**Task description**
Please return every line in the rows below that contains the word "This".

* begin Task material *

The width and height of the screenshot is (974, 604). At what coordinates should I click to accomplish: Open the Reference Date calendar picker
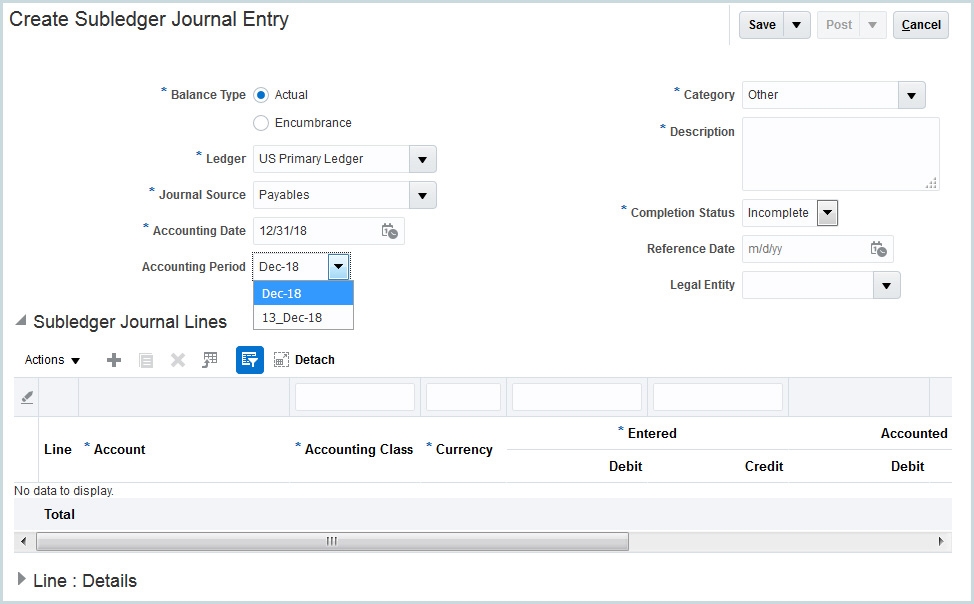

* end Task material *
* begin Task material *

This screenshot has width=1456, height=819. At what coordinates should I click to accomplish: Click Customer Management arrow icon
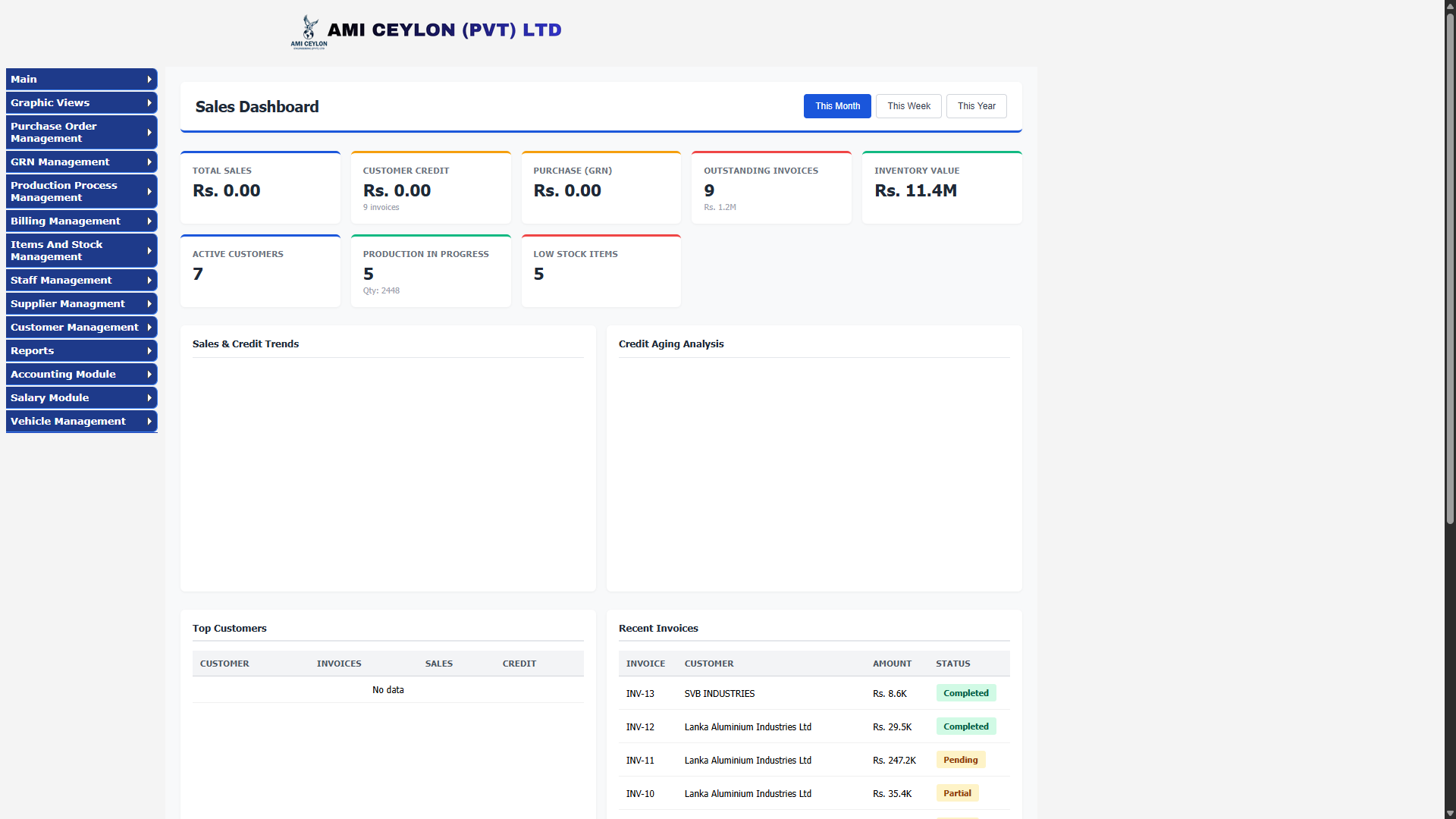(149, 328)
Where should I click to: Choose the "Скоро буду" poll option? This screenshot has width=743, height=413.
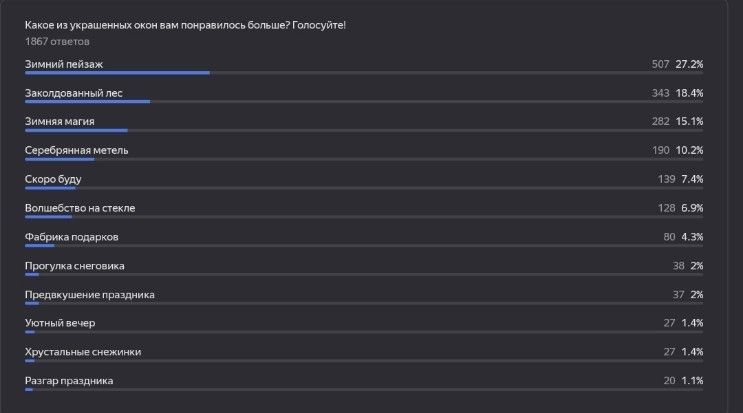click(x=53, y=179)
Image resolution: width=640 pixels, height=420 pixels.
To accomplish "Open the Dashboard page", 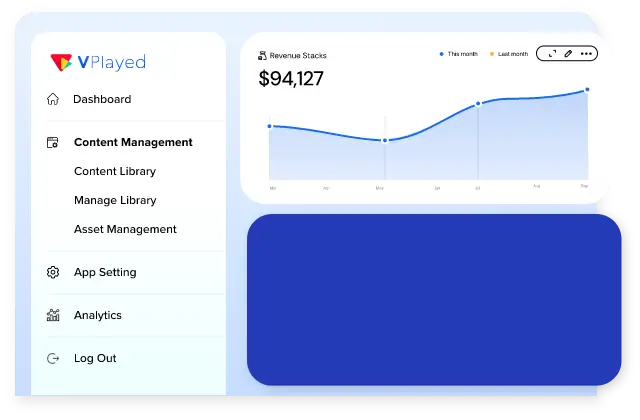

* end Task material *

**Expected answer**
This screenshot has width=1456, height=819. At what coordinates should I click to accomplish: Click Customer Management arrow icon
Where should I click to: Choose the "Скоро буду" poll option? This screenshot has width=743, height=413.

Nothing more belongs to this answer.